Research, Ethan Van Andel

Research

My current research interests are in numerical PDE and adaptive mesh refinement

Projects

Eulerian Elastic Surfaces

In my thesis work, I am devloping a set of numerical methods for simulating elastic surfaces in an eulerian, finite difference setting. These methods, an extension of traditional level set methods, are designed to work efficiently and accurately in fluid-structure interaction frameworks that use eulerian grids to solve the fluid equations.

BoxLib-RAMR

BoxLib is a block-structured Adaptive Mesh Refinement framework for large scale scientific simulations. Working in LBL's CCSE I co-developed a new model for the structure of AMR simulations called Region-based AMR. This model allows greater freedom in decomposing block-structured AMR domains which permits greater computational efficiency for a number of problems as well as opening a host of options for tackling exascale problems Early implementations in the BoxLib-based NYX code have been successful and the initial publication is forthcoming.

Nyx Simulation of dark matter driven cosmology

Pykaryote

Pykaryote is a python/cython agent-based model for studying the evolution of irreducible biological complexity. It is currently being developed in collaboration with a group from Calvin College. More information will be available following the publication of our initial paper.

Riemann Mapping in Sage

I developed and continue to maintain the package that the Sage mathematics software system uses to perform general numerical Riemann Mapping.

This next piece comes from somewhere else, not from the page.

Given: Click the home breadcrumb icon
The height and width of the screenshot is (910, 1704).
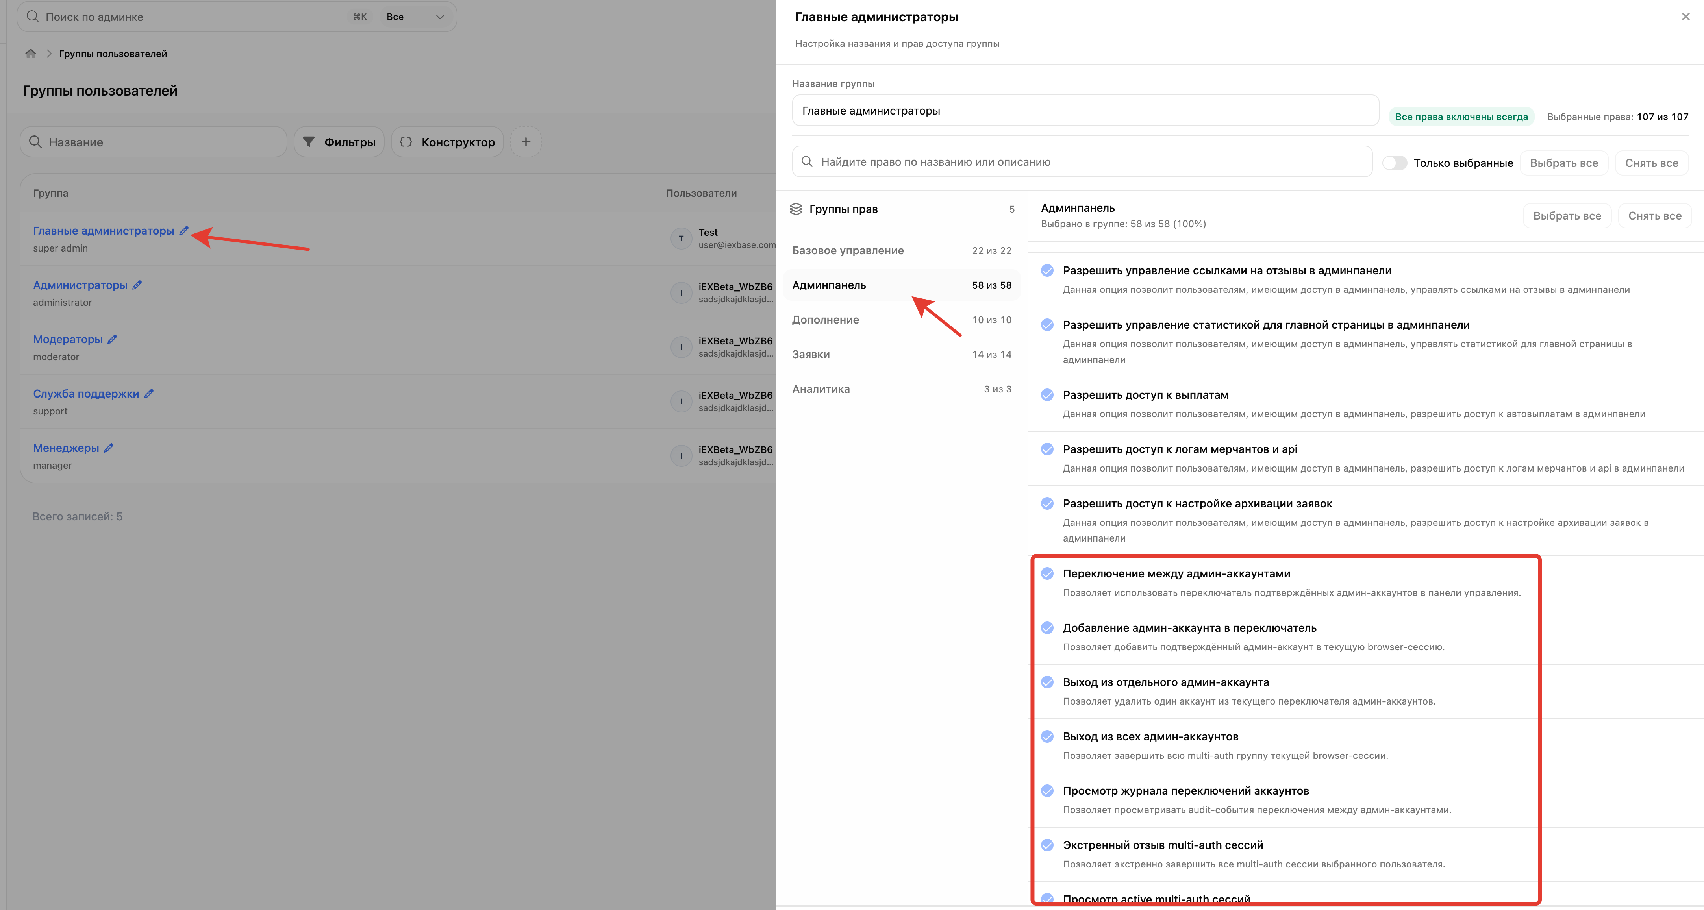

Riemann Map of an approximately triangular region

Papers and Presentations

Almgren, A. Bell, J. Lijewski, M. Lukić, Z. Van Andel, E. "Nyx: A Massively Parallel AMR Code for Computational Cosmology". ApJ, 765, 39, 2013.

Bolt, M. Snoeyink, S. Van Andel, E. “Visual representation of the Riemann map and Ahlfors map via the Kerzman-Stein equation”. Involve 3-4: 405-420, 2010.

Van Andel, E. “Region-Based AMR: A New AMR Paradigm in BoxLib. SIAM-CSE13 FastMath Minisymposium, Boston, MA. Feb 2013.

Van Andel, E. “Riemann Mapping in Sage”. Michigan Section of the MAA Annual Meeting, Kalamazoo, MI. May 2011.

Van Andel E. Haarsma, L. “Modeling the Evolution of Irreducible Complexity” (Possible Title).In preparation.